La gestion professionnelle, c’est-à-dire l’exploitation à l’échelle du bâtiment avec des outils modernes, améliore non seulement la qualité du bâti dans le temps, mais aussi le bien-être des locataires, tout en réduisant les coûts. Un exploitant professionnel améliore l’entretien des logements – en particulier le petit entretien d’ordinaire confié au locataire – et limite ainsi les dégradations, réduisant in fine le coût global d’entretien du bâtiment. Il facilite également la mutualisation de certaines dépenses annexes inévitables pour les locataires qui contribuent à accroître le coût global du logement : assurance habitation, eau et électricité, accès internet… L’exploitant professionnel aura également intérêt à proposer aux locataires et futurs locataires un parcours d’emménagement simple, rapide et digitalisé alors même que, selon l’IFOP, les déménagements sont la quatrième source de stress pour les Français (davantage que l’arrivée d’un nouvel enfant !), en raison notamment des démarches administratives associées (citées par 27% des répondants). Un exploitant professionnel enfin est un élément supplémentaire d’humanité et de contact social dans l’immeuble ; le « property manager » est en quelque sorte le nouveau « gardien d’immeuble » avec un rôle augmenté et modernisé.

Nos premières modélisations montrent que cette stratégie de mutualisation des espaces et de gestion professionnelle permet bien de réduire le coût global de l’accès au logement locatif libre tout en améliorant la prestation.
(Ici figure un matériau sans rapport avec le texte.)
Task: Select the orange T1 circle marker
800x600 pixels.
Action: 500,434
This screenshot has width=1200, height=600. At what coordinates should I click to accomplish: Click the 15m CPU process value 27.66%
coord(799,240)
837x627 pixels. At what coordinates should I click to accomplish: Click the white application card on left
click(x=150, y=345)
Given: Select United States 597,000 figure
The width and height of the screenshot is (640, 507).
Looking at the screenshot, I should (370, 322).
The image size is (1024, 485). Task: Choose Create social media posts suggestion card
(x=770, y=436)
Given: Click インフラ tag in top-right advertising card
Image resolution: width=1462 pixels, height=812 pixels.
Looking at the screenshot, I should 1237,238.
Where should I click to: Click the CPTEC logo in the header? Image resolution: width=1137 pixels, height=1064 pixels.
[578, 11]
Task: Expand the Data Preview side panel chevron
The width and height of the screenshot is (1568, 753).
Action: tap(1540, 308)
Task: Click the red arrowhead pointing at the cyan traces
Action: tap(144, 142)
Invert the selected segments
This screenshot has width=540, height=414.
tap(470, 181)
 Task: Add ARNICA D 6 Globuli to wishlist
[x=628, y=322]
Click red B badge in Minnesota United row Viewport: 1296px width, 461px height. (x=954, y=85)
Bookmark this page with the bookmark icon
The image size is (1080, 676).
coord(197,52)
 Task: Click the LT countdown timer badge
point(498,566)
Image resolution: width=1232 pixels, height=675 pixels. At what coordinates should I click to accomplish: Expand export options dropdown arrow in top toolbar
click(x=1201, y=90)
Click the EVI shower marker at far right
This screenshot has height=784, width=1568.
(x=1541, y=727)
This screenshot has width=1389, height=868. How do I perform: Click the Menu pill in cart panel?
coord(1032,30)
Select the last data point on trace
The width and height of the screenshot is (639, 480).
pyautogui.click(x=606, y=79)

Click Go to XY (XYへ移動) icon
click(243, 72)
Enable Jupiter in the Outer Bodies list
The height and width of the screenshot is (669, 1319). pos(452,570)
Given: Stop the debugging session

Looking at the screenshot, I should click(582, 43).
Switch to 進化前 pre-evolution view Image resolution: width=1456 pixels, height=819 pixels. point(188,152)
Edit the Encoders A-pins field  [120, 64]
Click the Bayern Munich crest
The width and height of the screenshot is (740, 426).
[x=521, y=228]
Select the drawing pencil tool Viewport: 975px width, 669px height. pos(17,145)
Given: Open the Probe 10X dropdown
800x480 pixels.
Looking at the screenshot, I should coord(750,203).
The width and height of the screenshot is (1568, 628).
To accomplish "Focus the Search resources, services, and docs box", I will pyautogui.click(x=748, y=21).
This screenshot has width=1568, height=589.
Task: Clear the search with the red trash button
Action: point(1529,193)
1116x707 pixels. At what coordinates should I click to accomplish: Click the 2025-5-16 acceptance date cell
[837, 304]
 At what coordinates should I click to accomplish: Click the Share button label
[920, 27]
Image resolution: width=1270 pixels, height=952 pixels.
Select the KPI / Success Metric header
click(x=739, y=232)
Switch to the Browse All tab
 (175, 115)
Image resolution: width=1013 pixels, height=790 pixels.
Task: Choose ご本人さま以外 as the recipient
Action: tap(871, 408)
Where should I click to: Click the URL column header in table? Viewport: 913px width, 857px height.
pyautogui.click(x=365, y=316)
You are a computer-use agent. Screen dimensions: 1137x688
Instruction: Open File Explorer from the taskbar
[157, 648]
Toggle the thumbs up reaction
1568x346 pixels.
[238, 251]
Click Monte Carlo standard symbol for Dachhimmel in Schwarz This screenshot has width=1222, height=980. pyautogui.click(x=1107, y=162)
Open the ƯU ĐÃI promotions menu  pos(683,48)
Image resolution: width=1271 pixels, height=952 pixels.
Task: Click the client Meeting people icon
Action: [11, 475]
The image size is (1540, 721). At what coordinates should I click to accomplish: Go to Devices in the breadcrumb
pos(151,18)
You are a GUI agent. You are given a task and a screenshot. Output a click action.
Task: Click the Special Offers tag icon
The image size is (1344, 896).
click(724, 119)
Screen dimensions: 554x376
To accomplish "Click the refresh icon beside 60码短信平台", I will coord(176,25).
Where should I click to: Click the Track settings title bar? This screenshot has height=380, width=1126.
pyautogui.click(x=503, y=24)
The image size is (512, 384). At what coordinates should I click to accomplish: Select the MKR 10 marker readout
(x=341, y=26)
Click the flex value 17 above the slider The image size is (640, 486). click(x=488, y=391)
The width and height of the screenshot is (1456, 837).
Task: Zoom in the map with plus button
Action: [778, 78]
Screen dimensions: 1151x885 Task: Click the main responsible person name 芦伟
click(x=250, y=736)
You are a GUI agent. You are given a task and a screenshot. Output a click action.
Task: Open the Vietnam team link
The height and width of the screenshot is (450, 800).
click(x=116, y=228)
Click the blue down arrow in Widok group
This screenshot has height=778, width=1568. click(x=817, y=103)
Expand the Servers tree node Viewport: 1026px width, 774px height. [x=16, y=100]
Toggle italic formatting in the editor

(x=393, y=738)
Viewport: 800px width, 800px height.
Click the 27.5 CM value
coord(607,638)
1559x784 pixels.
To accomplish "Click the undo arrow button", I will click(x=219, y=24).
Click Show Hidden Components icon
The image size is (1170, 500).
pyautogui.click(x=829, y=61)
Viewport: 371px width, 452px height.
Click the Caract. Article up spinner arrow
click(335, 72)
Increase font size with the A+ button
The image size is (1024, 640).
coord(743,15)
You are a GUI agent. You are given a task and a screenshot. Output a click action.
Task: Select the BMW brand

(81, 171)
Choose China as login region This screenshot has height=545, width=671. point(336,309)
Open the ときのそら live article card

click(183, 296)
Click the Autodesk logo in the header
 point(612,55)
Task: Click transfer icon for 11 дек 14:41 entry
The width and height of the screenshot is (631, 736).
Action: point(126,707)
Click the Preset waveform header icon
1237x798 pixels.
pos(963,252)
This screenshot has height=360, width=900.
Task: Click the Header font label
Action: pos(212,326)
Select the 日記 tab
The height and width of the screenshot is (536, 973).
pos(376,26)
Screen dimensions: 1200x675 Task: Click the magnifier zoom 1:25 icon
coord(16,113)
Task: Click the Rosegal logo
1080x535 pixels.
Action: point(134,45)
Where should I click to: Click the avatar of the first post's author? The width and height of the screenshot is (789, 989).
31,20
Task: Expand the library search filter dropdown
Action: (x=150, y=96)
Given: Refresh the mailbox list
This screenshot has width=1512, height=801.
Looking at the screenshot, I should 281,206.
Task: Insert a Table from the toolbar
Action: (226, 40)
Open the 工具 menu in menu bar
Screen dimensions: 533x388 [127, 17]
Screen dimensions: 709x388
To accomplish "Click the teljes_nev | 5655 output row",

La diminution des dépenses hors-loyer obtenue grâce à la mutualisation des espaces et à la gestion professionnelle modernisée compense le coût de cette gestion et rend indolore l’accès aux prestations supplémentaires qui améliorent la qualité de vie. 

Dépenses globales de logement en logement traditionnel et en logement locatif géré tel que conçu par Curiosity is Keys

Une réflexion collective à mener

La démarche de définition d’une grille d’analyse composée d’indicateurs précis, quantifiables et mesurables permet d’ores et déjà de dégager des premières pistes pour créer de l’impact sur le marché du logement locatif libre. En raisonnant en coût global, on s’aperçoit que la mutualisation des espaces et l’exploitation professionnelle, à l’opposé du marché locatif résidentiel libre aujourd’hui morcelé entre 2,8 millions de particuliers bailleurs privés, permettraient de créer un impact positif pour le logement des classes moyennes (augmentation de la qualité de vie et diminution du coût global). La mutualisation des espaces et l’exploitation professionnelle donnent également les moyens à l’investisseur d’attirer et de fidéliser les résidents pour assurer la valeur du bâtiment sur le long terme.

A mesure que l’expertise sur le sujet s’accroît, les pistes d’actions et outils efficaces à mettre en œuvre se précisent. La société civile attend de nous investisseurs immobiliers, une démarche continue de mesure de nos investissements passés ou envisagés, de suivi engagé de nos portefeuilles, de remise en question, d’expérimentation et de dialogue élargi. C’est ce chantier que Curiosity is Keys souhaite aujourd’hui engager collectivement.